*** DATA Section Begins ***

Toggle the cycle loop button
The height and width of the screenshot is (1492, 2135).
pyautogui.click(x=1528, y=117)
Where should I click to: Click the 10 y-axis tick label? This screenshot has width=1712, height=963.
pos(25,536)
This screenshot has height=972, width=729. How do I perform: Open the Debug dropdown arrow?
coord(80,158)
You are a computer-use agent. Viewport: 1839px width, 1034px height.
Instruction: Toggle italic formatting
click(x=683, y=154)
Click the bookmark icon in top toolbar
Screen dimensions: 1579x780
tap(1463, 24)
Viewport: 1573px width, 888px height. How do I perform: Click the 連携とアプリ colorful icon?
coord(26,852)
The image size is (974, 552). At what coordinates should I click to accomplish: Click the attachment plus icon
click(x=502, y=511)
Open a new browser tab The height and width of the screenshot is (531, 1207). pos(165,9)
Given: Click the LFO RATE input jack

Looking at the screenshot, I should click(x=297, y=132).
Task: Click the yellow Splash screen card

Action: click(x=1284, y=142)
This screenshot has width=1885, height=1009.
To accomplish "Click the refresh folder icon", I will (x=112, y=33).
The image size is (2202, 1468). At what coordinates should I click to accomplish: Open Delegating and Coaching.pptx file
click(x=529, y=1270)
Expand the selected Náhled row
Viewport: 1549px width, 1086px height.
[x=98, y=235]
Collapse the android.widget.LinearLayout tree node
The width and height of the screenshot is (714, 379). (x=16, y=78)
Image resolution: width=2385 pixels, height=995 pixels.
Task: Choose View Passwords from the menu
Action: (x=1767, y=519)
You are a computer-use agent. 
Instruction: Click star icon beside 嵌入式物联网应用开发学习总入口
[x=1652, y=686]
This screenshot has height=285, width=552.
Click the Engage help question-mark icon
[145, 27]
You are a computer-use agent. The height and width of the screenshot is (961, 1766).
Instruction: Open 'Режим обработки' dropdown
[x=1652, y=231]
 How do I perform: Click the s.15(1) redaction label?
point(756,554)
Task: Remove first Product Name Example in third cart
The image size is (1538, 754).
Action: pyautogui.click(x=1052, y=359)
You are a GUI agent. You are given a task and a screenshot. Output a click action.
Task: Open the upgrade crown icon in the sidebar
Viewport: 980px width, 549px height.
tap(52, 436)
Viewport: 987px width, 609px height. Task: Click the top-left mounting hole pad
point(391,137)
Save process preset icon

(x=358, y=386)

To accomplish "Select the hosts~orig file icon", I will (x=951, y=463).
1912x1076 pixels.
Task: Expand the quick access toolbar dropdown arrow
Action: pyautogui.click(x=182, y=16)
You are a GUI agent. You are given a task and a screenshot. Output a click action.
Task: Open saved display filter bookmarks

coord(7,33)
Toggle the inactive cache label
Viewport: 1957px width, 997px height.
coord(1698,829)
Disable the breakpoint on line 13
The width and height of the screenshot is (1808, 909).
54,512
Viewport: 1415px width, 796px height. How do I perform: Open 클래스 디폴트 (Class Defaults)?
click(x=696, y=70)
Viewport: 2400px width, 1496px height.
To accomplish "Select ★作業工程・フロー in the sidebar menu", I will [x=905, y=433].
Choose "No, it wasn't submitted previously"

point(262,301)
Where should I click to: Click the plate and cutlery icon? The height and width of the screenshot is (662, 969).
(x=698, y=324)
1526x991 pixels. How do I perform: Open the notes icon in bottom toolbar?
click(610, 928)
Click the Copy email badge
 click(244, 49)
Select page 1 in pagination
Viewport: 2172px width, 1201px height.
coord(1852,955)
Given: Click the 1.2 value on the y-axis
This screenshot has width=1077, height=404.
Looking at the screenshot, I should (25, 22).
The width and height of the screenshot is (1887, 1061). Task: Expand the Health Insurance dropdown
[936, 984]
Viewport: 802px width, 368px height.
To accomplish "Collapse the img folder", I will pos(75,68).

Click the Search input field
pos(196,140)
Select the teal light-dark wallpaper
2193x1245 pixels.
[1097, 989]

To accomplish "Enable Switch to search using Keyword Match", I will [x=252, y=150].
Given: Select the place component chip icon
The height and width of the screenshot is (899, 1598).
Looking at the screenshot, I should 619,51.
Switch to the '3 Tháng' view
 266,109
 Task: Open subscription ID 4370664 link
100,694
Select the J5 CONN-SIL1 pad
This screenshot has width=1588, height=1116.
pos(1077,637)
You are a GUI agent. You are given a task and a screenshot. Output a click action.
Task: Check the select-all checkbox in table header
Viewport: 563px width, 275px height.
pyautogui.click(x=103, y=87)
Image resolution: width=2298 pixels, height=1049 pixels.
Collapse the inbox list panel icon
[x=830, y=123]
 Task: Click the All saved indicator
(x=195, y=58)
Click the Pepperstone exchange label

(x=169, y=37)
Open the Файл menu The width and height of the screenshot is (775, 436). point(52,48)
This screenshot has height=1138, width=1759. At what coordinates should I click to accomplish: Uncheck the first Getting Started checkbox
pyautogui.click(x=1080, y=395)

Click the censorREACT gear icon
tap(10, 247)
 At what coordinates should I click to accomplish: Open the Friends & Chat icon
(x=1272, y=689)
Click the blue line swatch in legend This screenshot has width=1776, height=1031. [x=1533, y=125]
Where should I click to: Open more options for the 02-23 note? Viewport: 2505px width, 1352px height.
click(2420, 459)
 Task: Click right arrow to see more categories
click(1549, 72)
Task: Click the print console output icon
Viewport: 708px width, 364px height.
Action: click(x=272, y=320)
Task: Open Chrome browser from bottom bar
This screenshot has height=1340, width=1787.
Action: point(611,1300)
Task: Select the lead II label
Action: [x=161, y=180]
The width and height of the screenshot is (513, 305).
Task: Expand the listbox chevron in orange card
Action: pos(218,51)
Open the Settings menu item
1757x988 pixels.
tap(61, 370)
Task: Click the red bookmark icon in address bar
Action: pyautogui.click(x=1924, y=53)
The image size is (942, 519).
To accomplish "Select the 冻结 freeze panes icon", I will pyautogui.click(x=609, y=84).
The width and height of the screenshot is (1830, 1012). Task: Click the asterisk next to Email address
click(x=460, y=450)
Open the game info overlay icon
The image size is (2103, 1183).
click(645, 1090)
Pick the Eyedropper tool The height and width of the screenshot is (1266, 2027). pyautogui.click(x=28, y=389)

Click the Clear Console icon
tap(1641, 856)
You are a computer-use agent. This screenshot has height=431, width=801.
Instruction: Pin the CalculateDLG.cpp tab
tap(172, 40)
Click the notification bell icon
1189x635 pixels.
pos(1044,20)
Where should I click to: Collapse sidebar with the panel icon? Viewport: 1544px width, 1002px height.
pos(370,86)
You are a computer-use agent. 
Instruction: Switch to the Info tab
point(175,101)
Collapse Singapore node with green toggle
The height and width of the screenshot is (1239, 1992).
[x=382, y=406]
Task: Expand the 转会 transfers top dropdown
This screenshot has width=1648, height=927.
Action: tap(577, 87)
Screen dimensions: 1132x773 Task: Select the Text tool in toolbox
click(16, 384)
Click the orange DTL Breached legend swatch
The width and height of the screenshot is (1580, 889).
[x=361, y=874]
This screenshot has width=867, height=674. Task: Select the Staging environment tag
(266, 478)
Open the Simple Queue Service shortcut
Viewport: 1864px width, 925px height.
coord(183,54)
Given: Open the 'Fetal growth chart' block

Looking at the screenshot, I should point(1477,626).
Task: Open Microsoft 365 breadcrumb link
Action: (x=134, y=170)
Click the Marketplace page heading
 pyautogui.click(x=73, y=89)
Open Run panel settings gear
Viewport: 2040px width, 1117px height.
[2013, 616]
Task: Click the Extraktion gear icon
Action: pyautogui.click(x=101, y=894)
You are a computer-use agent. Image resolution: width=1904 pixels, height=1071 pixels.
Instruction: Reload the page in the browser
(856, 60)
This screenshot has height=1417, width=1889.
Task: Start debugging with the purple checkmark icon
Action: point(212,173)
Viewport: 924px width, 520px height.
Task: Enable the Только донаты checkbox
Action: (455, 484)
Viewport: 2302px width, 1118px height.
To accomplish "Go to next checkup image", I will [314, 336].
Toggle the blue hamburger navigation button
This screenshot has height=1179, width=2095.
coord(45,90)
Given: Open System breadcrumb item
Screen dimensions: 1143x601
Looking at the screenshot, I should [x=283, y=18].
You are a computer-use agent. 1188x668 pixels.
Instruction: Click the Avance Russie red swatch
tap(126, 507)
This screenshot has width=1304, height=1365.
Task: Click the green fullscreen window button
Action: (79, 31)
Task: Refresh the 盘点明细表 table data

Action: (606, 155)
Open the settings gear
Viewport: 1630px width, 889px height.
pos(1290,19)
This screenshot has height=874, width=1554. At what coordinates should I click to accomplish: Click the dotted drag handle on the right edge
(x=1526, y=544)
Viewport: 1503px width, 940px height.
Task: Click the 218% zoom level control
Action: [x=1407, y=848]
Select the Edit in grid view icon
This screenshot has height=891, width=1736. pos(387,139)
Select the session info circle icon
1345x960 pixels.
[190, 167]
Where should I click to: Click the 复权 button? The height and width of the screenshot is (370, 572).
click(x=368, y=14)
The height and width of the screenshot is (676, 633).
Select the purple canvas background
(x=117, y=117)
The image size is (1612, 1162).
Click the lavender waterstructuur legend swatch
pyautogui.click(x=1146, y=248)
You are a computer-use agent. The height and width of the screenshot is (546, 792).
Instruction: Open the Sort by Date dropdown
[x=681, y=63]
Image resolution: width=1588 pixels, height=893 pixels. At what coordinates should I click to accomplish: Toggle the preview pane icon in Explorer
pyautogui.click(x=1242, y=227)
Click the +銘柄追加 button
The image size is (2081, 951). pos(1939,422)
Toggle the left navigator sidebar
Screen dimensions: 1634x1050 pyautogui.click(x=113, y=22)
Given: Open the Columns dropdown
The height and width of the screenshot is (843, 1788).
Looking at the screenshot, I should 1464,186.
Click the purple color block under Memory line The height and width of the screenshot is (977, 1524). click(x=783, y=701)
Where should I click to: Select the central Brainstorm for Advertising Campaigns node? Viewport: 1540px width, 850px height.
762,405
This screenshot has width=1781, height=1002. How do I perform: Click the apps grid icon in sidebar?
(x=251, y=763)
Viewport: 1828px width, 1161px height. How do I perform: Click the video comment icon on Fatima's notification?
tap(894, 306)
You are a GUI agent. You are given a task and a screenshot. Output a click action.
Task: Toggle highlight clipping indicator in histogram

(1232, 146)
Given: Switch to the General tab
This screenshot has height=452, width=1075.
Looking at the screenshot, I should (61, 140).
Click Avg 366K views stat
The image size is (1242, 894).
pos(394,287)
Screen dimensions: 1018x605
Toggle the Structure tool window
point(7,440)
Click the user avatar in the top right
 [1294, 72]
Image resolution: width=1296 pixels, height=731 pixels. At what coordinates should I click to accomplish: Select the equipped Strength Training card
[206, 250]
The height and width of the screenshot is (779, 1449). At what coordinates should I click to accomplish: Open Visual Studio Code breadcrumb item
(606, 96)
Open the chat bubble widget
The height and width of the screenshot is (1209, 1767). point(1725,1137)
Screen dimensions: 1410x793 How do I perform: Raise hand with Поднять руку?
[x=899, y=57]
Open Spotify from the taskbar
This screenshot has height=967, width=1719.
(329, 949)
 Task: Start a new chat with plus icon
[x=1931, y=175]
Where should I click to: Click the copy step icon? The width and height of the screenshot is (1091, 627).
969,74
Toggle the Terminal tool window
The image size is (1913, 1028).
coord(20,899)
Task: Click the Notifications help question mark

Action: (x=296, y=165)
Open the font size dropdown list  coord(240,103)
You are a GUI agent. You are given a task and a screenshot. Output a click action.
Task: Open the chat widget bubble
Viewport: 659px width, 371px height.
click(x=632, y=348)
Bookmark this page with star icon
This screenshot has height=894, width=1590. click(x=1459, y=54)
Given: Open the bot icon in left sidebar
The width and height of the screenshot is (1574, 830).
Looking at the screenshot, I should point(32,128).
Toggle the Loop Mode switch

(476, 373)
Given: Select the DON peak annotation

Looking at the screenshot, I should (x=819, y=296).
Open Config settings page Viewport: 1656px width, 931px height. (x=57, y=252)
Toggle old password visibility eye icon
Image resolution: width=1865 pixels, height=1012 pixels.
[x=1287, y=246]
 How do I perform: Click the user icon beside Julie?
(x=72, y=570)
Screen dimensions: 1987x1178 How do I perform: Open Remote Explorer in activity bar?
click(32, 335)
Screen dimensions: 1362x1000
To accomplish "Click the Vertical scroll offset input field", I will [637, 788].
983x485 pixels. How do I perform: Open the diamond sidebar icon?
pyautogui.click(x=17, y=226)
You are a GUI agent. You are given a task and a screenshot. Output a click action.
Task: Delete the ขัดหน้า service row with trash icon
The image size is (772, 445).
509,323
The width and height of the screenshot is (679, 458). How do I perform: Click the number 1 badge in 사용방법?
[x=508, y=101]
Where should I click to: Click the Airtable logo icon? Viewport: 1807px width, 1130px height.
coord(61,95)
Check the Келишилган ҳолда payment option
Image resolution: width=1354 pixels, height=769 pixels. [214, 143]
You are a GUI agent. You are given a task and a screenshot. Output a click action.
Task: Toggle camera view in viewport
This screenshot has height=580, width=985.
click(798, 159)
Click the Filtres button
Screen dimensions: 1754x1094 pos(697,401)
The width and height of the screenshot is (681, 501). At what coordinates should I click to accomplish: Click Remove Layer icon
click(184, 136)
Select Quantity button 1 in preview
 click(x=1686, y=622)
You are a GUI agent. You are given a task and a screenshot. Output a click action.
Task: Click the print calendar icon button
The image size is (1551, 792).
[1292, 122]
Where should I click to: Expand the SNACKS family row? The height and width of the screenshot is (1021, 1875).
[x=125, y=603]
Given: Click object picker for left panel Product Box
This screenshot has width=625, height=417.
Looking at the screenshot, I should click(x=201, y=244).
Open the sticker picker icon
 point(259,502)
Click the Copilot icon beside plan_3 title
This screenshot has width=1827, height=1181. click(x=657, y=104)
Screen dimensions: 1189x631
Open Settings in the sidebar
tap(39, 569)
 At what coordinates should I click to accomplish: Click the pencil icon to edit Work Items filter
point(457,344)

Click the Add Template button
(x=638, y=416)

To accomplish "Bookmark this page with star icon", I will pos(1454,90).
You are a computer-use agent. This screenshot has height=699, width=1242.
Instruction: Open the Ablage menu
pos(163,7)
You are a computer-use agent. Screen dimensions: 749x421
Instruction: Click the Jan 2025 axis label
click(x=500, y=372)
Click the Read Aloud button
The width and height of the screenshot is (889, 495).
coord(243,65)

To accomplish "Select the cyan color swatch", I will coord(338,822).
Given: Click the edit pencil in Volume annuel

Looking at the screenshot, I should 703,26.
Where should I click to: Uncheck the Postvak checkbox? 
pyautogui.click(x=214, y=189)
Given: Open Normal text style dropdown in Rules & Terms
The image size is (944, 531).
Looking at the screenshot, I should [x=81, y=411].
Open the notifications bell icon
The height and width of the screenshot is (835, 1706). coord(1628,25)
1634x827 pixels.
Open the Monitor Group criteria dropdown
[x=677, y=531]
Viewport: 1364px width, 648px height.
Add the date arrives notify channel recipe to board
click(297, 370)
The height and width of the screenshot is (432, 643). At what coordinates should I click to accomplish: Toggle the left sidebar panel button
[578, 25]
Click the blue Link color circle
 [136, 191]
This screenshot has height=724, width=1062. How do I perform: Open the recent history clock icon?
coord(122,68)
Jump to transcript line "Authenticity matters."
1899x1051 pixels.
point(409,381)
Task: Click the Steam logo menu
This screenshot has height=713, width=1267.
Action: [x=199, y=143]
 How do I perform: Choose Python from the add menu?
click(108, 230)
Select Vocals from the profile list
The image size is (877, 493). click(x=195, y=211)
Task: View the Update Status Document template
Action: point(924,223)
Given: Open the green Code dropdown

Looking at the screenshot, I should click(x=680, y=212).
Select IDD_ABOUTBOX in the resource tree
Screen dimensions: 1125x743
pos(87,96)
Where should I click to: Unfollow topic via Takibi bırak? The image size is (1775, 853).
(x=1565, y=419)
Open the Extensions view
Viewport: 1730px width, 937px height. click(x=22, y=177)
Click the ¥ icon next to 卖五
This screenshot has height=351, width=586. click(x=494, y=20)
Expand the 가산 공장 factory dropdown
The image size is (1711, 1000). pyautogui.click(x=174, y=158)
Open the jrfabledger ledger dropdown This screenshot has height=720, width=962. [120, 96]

*** DATA Section Ends ***

• **TASK**
Nothing but the lines holding the word "print" should be returned from the listing above.

• **TASK RESPONSE**
Task: Click the print console output icon
Task: Click the print calendar icon button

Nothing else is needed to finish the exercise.